En 2016, la Cour européenne des droits de l’homme a conclu dans 12 affaires que des personnes qui étaient en détention dans des prisons ou des centres de détention provisoire russes et qui n’avaient pas été correctement soignées avaient été de fait soumises à la torture ou à d’autres mauvais traitements. Dans un rapport au Conseil de la Fédération en date du 27 avril, le procureur général a indiqué que le manque de médicaments antirétroviraux dans les prisons mettait en danger la vie des prisonniers affectés par le VIH. Selon un rapport de l’ONG Zona Prava publié en novembre, le budget des services sanitaires des prisons était très insuffisant, ce qui se traduisait par des pénuries d’antirétroviraux pour la prise en charge des patients séropositifs pour le VIH. Toujours d’après ce rapport, de nombreuses maladies n’étaient diagnostiquées qu’en phase très avancée et le personnel médical, qui dépendait de l’administration pénitentiaire, n’était pas assez indépendant. La loi permettait en principe la libération anticipée pour raisons de santé, mais les demandes en ce sens n’étaient satisfaites que dans un cas sur cinq.

Amour Khakoulov est mort début octobre d’insuffisance rénale à l’infirmerie d’une prison de la région de Kirov, dans le centre de la Russie. Le 15 juin, un tribunal avait refusé sa libération pour raisons médicales, malgré l’avis favorable des experts médicaux.
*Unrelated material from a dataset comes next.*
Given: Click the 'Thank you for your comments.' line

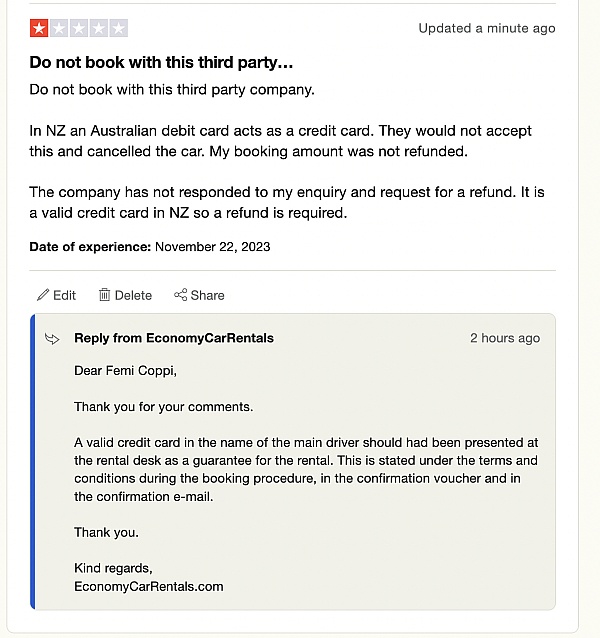Looking at the screenshot, I should pyautogui.click(x=163, y=407).
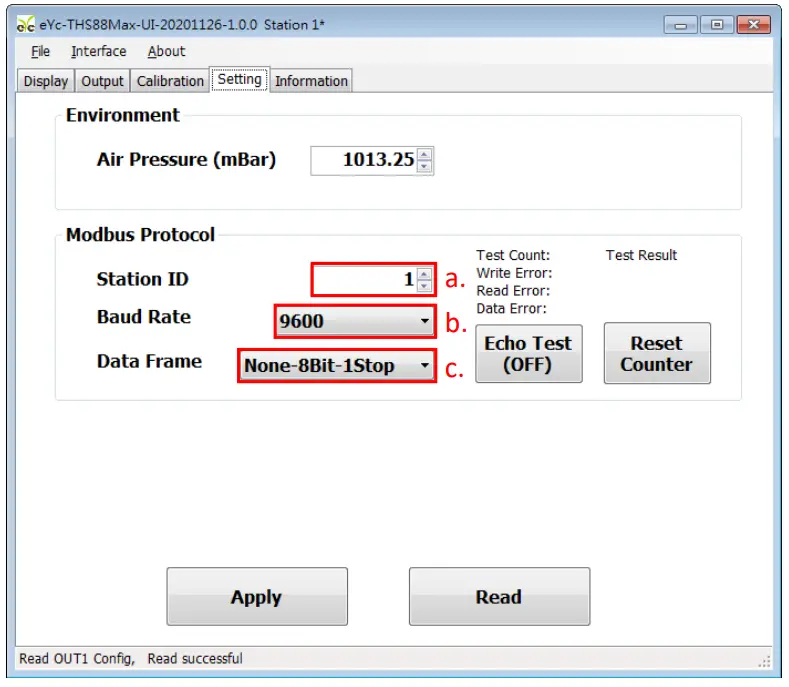Decrement Station ID with down arrow
This screenshot has width=789, height=687.
point(425,286)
Amour Khakoulov était en détention depuis 2005. Selon sa famille, la maladie rénale chronique dont il souffrait serait apparue alors qu’il était en prison.

Conflit armé – Syrie

La Russie s’est livrée, aux côtés du gouvernement syrien, à des attaques menées sans discrimination et à des attaques directes contre des civils et des biens à caractère civil, y compris des quartiers habités, des établissements médicaux et des convois d’aide, faisant des milliers de morts et de blessés parmi la population civile.

Justice internationale

Le 14 novembre, la procureure de la CPI a déclaré que la situation en Crimée et à Sébastopol constituait de fait un conflit international entre la Russie et l’Ukraine. Une étude était en cours au sein des services de la procureure pour déterminer s’il en était de même de la situation dans l’est de l’Ukraine.

Le 16 novembre, le président Vladimir Poutine a annoncé que la Russie n’avait plus l’intention d’adhérer au Statut de Rome de la CPI, qu’elle avait signé en 2000, mais qu’elle n’avait jamais ratifié.

Droits des réfugiés et des migrants

Comme les années précédentes, la Russie a renvoyé en Ouzbékistan et dans d’autres pays des demandeurs d’asile, des réfugiés et des travailleurs migrants qui risquaient d’être torturés et, plus généralement, maltraités à leur retour chez eux. Les personnes ainsi rapatriées de force l’étaient souvent pour avoir dépassé la durée de leur visa ou parce qu’elles n’avaient pas les documents exigés par le Code administratif, qui n’imposait pas aux tribunaux de tenir compte de la gravité de l’infraction commise, de la situation de la personne et des conséquences potentielles de son expulsion. Le Code administratif ne comportait pas non plus de disposition garantissant à l’individu concerné le droit à une assistance juridique gratuite.

Le demandeur d’asile ouzbek Olim Otchilov a été renvoyé de force le 1er juillet de la Russie vers l’Ouzbékistan, au mépris des mesures provisoires prises le 28 juin par la Cour européenne des droits de l’homme pour s’opposer à son retour contre son gré en Ouzbékistan, où il risquait d’être torturé.